When the deal was first announced this past fall, Mack-Cali declined to identify the seller, indicating only that it was a partnership represented by Eastdil Realty Co. Industry sources told GlobeSt.com at the time that the seller was in fact a partnership headed by the Berwyn, PA-based LCOR Inc. With the sale's closing the partnership has been identified as LCOR Inc., the State Teachers Retirement System of Ohio and Merrill Lynch.

Indeed, Merrill Lynch occupies about half of the building's total space and the asset is commonly referred to locally as "the Merrill Lynch Building." Other tenants include AIG and Lehman Brothers, and 101 Hudson is currently 97% leased, according to Mitchell E. Hersh, Mack-Cali's president and chief executive officer.

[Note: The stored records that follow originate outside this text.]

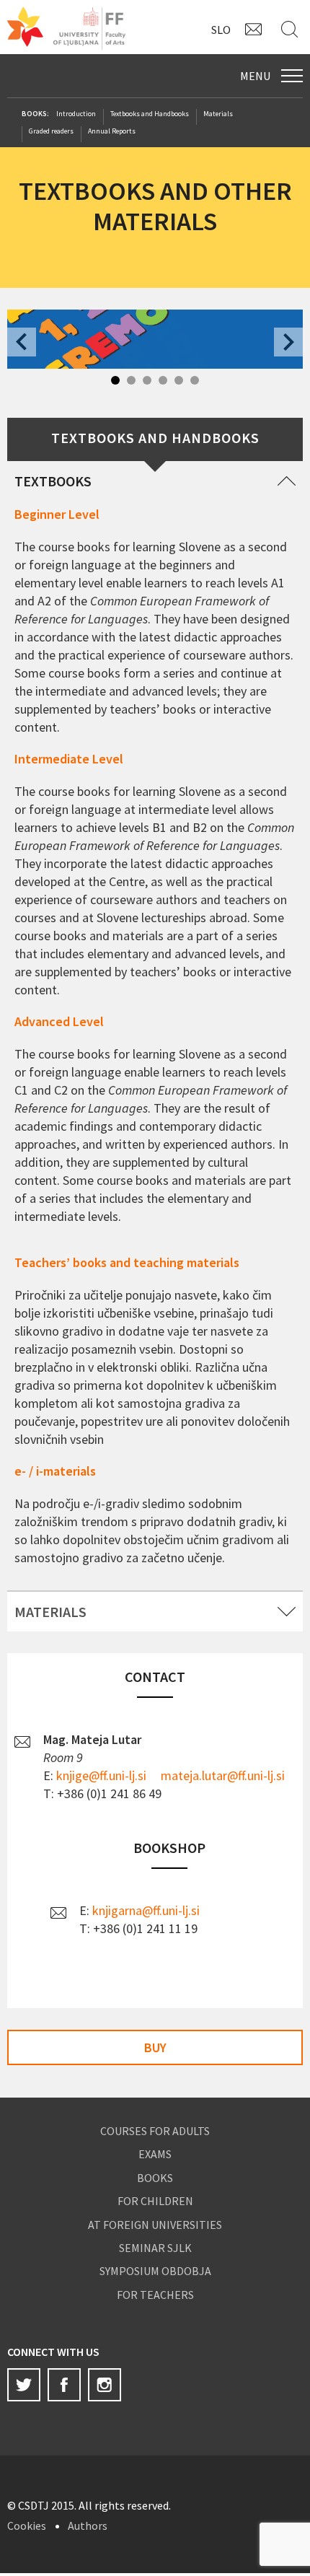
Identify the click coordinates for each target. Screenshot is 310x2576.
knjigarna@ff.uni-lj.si (146, 1910)
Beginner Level (56, 514)
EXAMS (155, 2154)
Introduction (76, 113)
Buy (155, 2047)
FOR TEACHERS (155, 2294)
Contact (256, 29)
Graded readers (51, 131)
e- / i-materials (55, 1471)
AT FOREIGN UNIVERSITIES (155, 2224)
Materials (218, 113)
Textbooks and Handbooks (149, 113)
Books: (35, 113)
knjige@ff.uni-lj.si (101, 1775)
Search (292, 29)
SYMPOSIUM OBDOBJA (155, 2271)
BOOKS (155, 2177)
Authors (87, 2525)
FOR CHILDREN (155, 2201)
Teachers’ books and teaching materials (126, 1262)
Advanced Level (59, 1021)
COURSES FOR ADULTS (155, 2131)
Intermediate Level (68, 758)
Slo (221, 29)
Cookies (26, 2525)
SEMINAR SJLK (155, 2247)
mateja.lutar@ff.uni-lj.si (223, 1775)
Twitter (23, 2384)
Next (288, 342)
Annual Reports (112, 131)
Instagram (104, 2384)
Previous (21, 342)
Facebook (64, 2384)
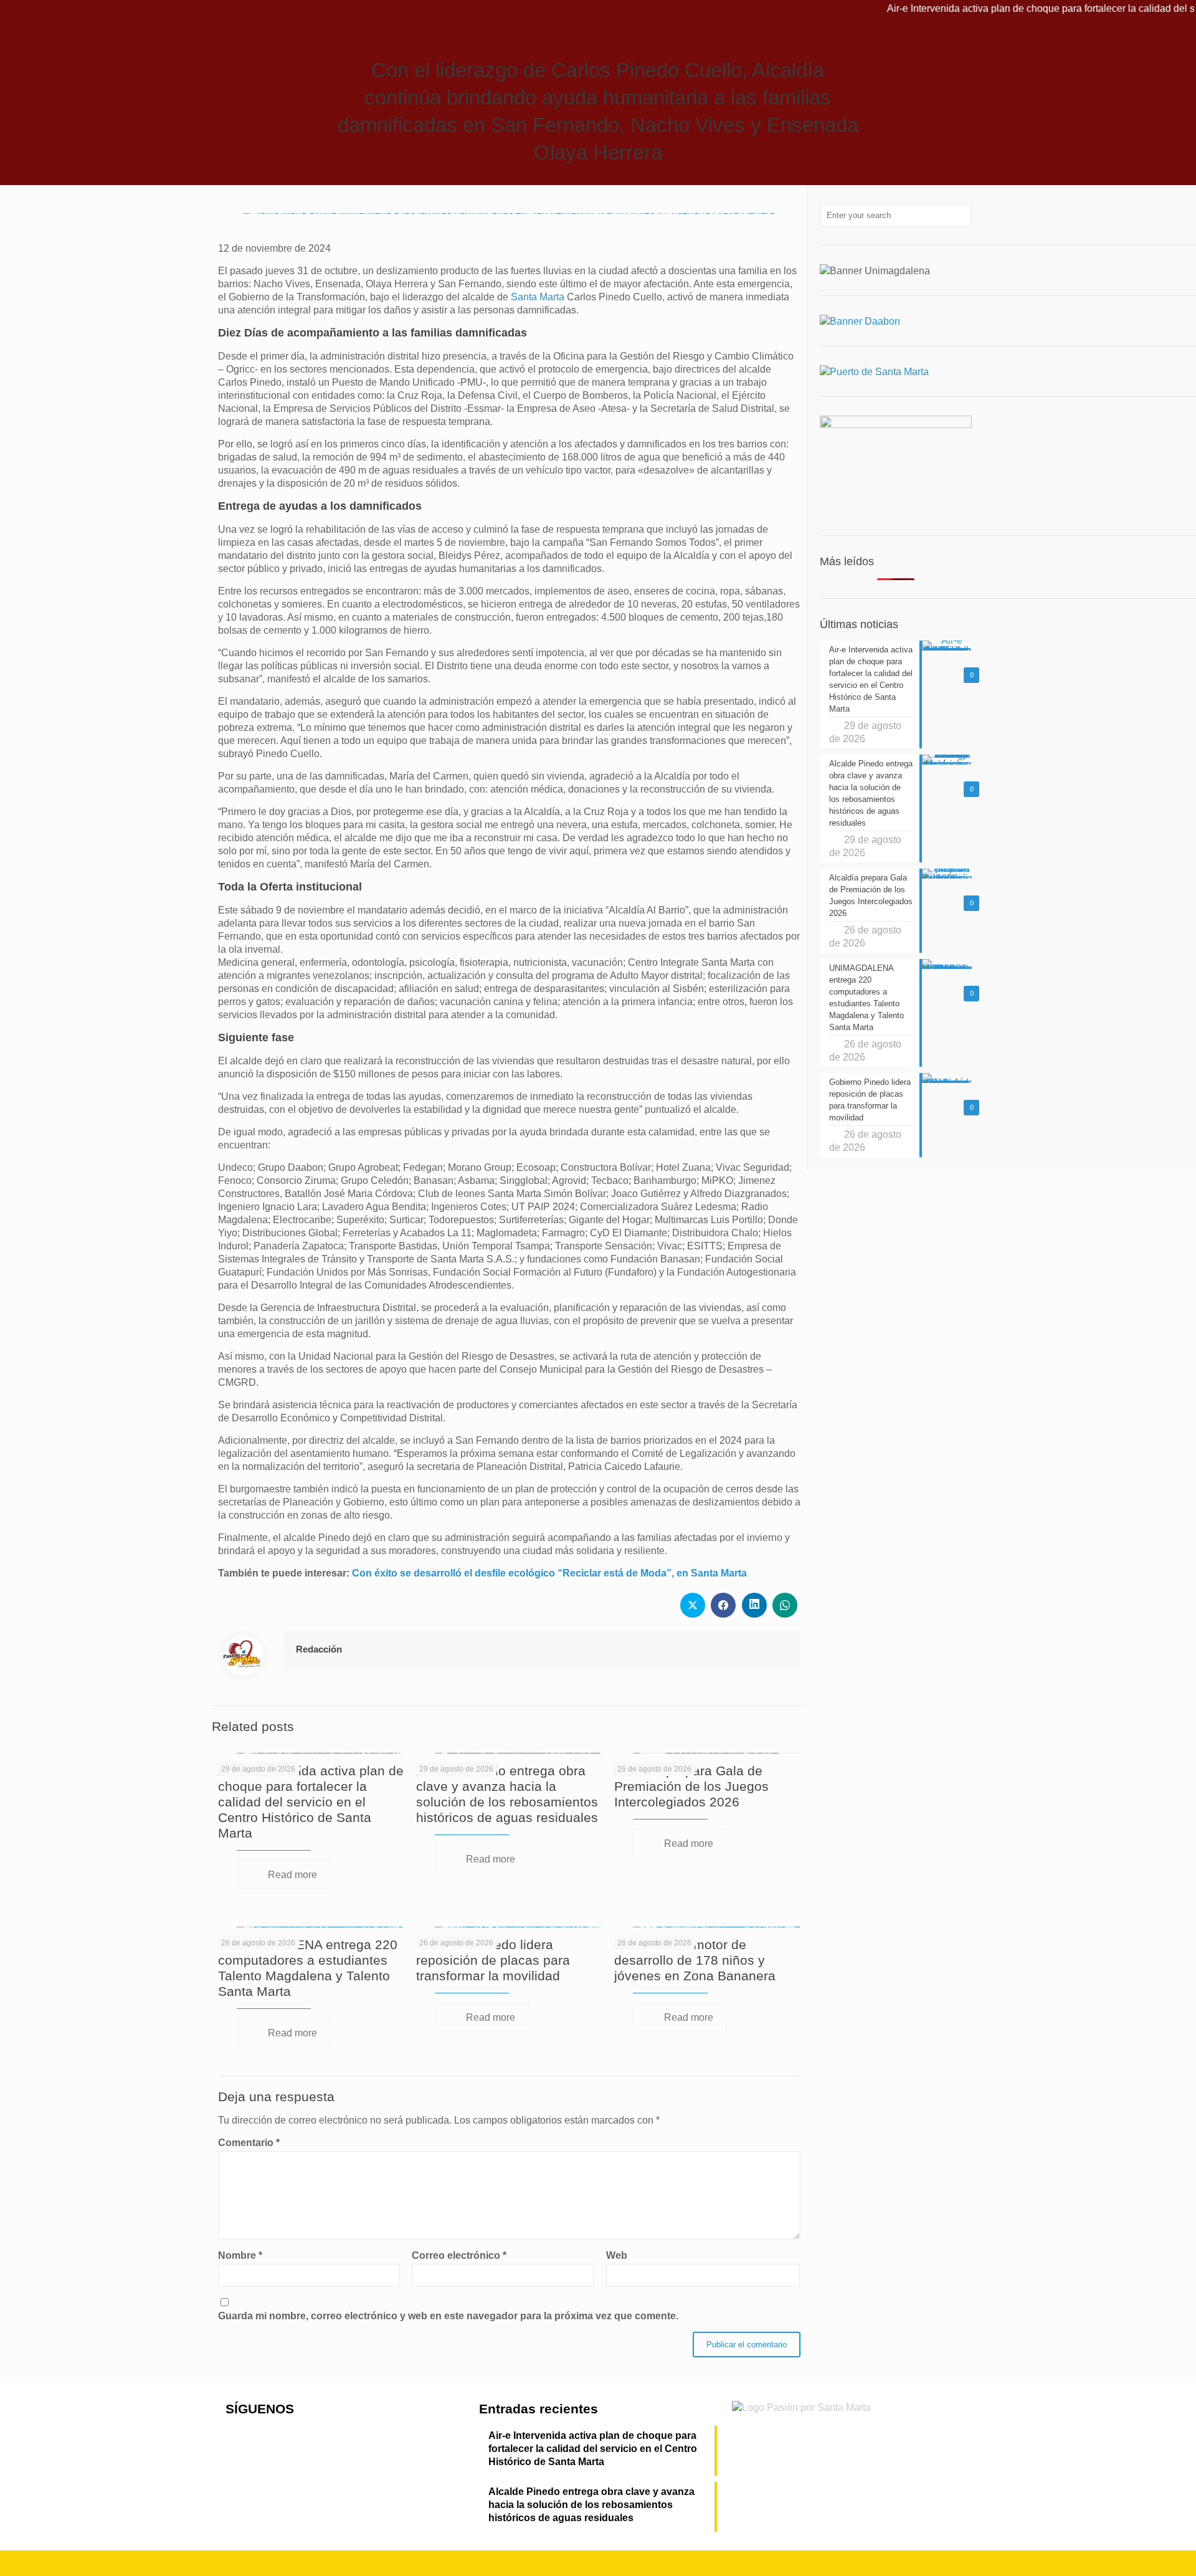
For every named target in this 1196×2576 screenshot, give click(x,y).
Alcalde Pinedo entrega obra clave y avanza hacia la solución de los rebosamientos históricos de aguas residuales (591, 2504)
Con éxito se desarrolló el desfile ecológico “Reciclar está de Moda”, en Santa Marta (549, 1573)
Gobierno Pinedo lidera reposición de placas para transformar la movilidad (493, 1960)
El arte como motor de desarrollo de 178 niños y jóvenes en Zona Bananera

"The acquisition of this property allows us to increase our competitive advantage in one of the region's top submarkets," Hersh says. His company now owns more than 4.3 million sf of class A properties along this city's waterfront, most of it in the REIT's Harborside Financial Center. Its holdings represent more than 25% of the submarket's total class A office space, and besides what it owns, Mack-Cali manages an additional 1.2 million sf in the submarket. "It is a premier property with an impressive tenant roster and stable occupancy."

The building was developed by LCOR back in the '90s, with a reported price tag of $233 million. It is part of the redevelopment of the former Colgate-Palmolive manufacturing site here, which has a number of prominent developers involved, including Hartz Mountain Industries. 101 Hudson St. also comes with a four-story parking garage.